Engineering Export Promotion Council (EEPC), the apex body for small and medium enterprises (SMEs) in engineering exports, termed extension of safeguard duty on steel as an "anti-SME move".
The Ministry of Finance on Wednesday extended safeguard duty on steel for two years. Levied initially in September 2015 for 200 days, the safeguard duty on certain grades of steel for specific use has been extended for two years and levied upto 20 per cent.
"Engineering exporters are the major users of steel. The extension in safeguard duty would dent the country's exports, already down in the dumps. We feel this is a completely discriminatory judgement and does not take into account the impact of the negative effect the continuation of the safeguard duty will have on the global competitiveness of user industries," Chairman of EEPC India, T S Bhasin said in a statement.

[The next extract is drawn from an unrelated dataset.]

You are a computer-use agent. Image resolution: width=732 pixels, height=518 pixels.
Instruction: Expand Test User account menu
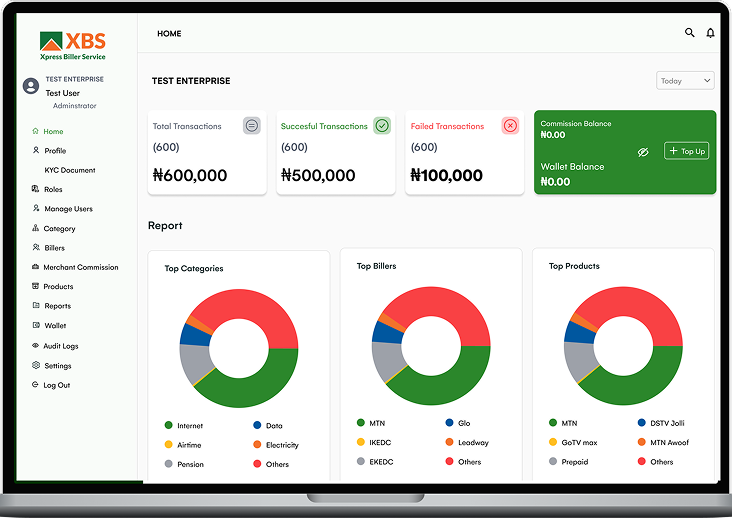62,93
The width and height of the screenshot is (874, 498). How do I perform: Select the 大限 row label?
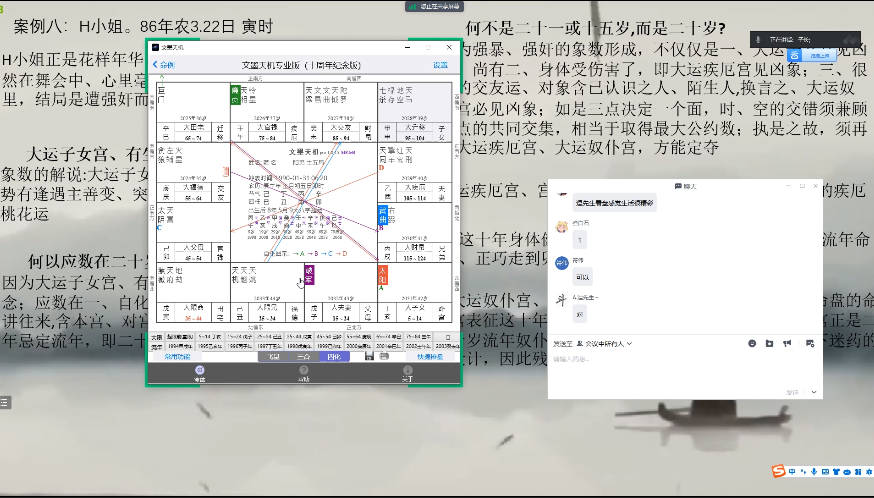pos(156,336)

Steel producers had welcomed the government's move. The Steel Ministry itself has taken note of the fall in steel imports by almost one-fourth in April-February period of the fiscal 2016-17.
The continuation of the safeguard duty not only makes engineering exports uncompetitive, but also there is no specific reason for the levy on HR Coils, which is a basic raw material for engineering products, especially when MIP has already been slapped.
"While a huge level of protection is being given to the steel units, including those in the large sector, there are reports about further package to them. We have no problem with that but let protection to the one sector not spell death knell for the user industries, which are also battling the global slowdown and domestic demand compression," EEPC India said.